• [Action item] Each entry below needs to be retyped exactly as given.

··· Extracted information

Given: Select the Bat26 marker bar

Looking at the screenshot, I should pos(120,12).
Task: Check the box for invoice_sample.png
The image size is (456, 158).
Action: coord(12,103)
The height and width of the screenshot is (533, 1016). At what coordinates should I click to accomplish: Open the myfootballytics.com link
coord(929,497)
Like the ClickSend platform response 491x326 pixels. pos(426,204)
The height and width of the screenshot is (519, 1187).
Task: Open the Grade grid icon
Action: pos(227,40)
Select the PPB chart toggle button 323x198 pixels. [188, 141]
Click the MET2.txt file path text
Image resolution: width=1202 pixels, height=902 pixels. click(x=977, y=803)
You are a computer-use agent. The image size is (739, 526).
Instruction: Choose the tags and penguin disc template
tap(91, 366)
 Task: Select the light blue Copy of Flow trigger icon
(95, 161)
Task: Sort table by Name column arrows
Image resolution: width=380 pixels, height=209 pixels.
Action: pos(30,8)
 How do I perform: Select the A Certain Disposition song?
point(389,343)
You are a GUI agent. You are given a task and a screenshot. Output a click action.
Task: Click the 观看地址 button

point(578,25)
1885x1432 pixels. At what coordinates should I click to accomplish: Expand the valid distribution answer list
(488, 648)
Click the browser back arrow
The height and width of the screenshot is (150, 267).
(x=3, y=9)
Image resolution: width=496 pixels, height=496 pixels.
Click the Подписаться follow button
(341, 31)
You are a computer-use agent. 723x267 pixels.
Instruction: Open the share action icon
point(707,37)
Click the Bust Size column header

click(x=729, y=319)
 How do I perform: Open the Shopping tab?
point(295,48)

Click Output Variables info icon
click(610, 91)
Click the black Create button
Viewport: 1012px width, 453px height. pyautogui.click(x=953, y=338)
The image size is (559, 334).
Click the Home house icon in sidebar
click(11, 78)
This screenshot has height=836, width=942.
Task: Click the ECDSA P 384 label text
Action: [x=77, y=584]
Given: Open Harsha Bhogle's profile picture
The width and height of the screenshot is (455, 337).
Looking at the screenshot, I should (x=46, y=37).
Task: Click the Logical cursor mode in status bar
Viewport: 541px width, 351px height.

······

• [Result of the exercise]
Given: Select the Bat26 marker bar

Looking at the screenshot, I should pos(120,12).
Task: Check the box for invoice_sample.png
The image size is (456, 158).
Action: coord(12,103)
The height and width of the screenshot is (533, 1016). At what coordinates should I click to accomplish: Open the myfootballytics.com link
coord(929,497)
Like the ClickSend platform response 491x326 pixels. pos(426,204)
The height and width of the screenshot is (519, 1187).
Task: Open the Grade grid icon
Action: pos(227,40)
Select the PPB chart toggle button 323x198 pixels. [188, 141]
Click the MET2.txt file path text
Image resolution: width=1202 pixels, height=902 pixels. click(x=977, y=803)
You are a computer-use agent. The image size is (739, 526).
Instruction: Choose the tags and penguin disc template
tap(91, 366)
 Task: Select the light blue Copy of Flow trigger icon
(95, 161)
Task: Sort table by Name column arrows
Image resolution: width=380 pixels, height=209 pixels.
Action: pos(30,8)
 How do I perform: Select the A Certain Disposition song?
point(389,343)
You are a GUI agent. You are given a task and a screenshot. Output a click action.
Task: Click the 观看地址 button

point(578,25)
1885x1432 pixels. At what coordinates should I click to accomplish: Expand the valid distribution answer list
(488, 648)
Click the browser back arrow
The height and width of the screenshot is (150, 267).
(x=3, y=9)
Image resolution: width=496 pixels, height=496 pixels.
Click the Подписаться follow button
(341, 31)
You are a computer-use agent. 723x267 pixels.
Instruction: Open the share action icon
point(707,37)
Click the Bust Size column header

click(x=729, y=319)
 How do I perform: Open the Shopping tab?
point(295,48)

Click Output Variables info icon
click(610, 91)
Click the black Create button
Viewport: 1012px width, 453px height. pyautogui.click(x=953, y=338)
The image size is (559, 334).
Click the Home house icon in sidebar
click(11, 78)
This screenshot has height=836, width=942.
Task: Click the ECDSA P 384 label text
Action: [x=77, y=584]
Given: Open Harsha Bhogle's profile picture
The width and height of the screenshot is (455, 337).
Looking at the screenshot, I should (x=46, y=37).
Task: Click the Logical cursor mode in status bar
Viewport: 541px width, 351px height.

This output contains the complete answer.